Presidential elections stir up emotions, and the 2012 race for the Oval Office appears to be no exception.

This year’s presidential election has drawn a divisive partisan line in the proverbial sand. With this comes the desire for political rhetoric and expression from both sides, often resulting in heated discussions at the coffee shop, the gym and, unfortunately, even the office water cooler.

As a general (and prudent) rule, employers should try to keep all politics out of the workplace. Political dialogue and disagreements can drain employee morale and productivity but also can have more serious implications in the form of legal problems. This especially holds true when someone makes disparaging, allowed comments about a candidate’s race, religious beliefs, sexual activities and more.

Are there First Amendment rights in the workplace?

While employers can’t practically keep track of all discussions in the office during business hours, they should recognize that it is their right and obligation to curb political discussions and other displays of political support within the workplace.

Chances are, some employees may feel it is their right as an American citizen to exercise free speech and share opinions related to a political candidate or a hotly debated issue. However, in reality, private sector employees do not have First Amendment rights in the workplace. Employers need to fully understand exactly what this means, and also what it does not.

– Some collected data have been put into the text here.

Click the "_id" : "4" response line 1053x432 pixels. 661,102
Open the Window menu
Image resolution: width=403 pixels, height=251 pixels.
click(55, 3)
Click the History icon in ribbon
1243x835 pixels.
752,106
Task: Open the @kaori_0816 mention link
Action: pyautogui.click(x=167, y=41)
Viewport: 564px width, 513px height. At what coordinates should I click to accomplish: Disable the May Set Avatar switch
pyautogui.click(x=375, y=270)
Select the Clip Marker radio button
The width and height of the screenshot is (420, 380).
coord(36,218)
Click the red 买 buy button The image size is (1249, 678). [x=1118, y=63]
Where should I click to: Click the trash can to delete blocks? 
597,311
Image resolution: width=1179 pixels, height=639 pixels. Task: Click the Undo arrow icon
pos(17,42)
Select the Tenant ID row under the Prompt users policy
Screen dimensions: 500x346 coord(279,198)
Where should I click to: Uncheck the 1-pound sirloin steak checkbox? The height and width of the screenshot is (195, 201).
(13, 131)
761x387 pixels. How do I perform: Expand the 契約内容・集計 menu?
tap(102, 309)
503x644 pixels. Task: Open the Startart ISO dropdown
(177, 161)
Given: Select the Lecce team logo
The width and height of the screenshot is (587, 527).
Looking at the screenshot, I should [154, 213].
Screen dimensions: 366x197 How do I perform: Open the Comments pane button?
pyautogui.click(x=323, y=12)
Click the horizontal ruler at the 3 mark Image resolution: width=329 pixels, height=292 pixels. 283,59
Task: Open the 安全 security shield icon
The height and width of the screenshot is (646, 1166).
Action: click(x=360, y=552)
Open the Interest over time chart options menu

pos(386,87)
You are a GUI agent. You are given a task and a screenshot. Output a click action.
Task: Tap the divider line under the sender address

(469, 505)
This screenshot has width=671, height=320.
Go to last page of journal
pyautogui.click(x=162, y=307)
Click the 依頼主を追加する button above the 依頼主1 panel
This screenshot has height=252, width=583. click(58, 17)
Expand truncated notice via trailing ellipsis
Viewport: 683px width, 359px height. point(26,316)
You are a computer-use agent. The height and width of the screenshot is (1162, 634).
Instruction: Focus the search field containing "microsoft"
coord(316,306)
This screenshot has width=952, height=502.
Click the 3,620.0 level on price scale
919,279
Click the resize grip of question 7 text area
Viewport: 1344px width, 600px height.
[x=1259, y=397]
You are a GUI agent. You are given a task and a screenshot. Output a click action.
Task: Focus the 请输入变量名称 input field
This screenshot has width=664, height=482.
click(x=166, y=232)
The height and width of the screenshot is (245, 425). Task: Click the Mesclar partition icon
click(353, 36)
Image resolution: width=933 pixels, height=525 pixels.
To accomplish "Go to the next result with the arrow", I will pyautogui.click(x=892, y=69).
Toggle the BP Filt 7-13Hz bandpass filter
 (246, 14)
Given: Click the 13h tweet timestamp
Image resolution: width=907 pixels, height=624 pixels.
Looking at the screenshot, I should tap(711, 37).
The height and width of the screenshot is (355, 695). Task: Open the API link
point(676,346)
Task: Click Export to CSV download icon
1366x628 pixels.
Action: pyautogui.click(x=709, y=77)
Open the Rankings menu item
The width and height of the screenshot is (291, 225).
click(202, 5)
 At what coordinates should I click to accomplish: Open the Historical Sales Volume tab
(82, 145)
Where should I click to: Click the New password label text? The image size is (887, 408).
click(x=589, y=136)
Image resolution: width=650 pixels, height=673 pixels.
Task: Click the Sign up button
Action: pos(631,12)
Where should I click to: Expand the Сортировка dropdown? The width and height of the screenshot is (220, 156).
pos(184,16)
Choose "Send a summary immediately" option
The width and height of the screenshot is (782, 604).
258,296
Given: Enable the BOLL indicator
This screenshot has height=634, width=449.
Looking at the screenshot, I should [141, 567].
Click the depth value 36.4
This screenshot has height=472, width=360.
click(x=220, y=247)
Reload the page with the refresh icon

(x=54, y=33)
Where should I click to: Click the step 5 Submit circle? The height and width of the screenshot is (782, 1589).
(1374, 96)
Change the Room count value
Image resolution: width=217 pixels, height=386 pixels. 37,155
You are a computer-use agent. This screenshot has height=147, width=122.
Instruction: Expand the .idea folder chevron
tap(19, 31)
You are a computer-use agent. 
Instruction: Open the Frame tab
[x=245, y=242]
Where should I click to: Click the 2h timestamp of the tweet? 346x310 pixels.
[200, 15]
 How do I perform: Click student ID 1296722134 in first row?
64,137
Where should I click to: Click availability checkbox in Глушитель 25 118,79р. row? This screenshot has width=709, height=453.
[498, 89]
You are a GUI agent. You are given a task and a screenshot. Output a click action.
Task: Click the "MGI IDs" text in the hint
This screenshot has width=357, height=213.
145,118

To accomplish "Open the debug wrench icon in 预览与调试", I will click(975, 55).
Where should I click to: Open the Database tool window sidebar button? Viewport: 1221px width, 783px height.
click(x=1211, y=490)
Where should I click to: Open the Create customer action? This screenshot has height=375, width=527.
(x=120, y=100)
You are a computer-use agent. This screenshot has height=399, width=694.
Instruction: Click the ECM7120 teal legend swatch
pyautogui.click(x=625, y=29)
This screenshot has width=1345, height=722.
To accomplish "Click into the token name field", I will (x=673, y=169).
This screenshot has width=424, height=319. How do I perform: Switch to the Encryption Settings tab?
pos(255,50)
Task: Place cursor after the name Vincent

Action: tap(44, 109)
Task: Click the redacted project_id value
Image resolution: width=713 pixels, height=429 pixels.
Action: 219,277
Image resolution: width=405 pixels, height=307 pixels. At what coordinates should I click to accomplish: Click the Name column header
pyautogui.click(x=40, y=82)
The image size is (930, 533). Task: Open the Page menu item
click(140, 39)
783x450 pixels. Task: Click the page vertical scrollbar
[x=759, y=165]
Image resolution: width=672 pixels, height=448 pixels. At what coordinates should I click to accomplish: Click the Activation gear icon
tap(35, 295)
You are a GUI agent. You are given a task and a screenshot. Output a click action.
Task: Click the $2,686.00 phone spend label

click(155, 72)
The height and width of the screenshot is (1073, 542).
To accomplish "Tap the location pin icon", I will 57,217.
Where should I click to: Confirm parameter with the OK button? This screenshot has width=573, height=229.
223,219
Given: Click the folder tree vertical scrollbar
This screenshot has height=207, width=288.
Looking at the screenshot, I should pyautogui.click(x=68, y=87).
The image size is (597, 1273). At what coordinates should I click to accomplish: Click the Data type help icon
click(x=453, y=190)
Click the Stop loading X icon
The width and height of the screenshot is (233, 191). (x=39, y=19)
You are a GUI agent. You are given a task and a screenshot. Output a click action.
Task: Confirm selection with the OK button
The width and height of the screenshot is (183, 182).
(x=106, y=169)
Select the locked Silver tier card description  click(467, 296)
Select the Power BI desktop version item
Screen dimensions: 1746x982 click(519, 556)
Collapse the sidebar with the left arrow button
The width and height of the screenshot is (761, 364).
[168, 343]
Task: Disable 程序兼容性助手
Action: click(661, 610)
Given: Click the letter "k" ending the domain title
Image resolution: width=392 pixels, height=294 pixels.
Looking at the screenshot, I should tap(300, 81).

Unionized workforce or not, the National Labor Relations Act (NLRA) does provide private sector employees with the right to engage in “concerted activities” for their “mutual aid or protection.” U.S. Supreme Court decisions have held this “mutual aid” as something that protects employees seeking to improve working conditions through “channels outside the immediate employee-employer relationships.” This may include political expression.

There’s a catch, however. While the NLRA does protect a certain level of open expression by employees, this protection extends only to political activity directly related to employment issues.

Political paraphernalia is also not appropriate

Under these provisions, an employee could say, “Obama supports minimum wage. He will help increase wages at our company.” On the other hand, the same employee could be restricted from saying, “Obama is good for America. Vote Obama in 2012.” These restrictions not only apply to verbal communications but also to emails. Employers have the right to ban non-business use of corporate computers and email systems.

Another thing for employers to keep in mind is the fact that while the content of the message may be protected, the method of delivery may not be. For example, employees cannot run up and down the hallways all day shouting, “Obama supports minimum wage,” instead of working, but if protected expression does not interfere with productivity, employers need to tread lightly to avoid being perceived as disciplining employees for said protected behavior.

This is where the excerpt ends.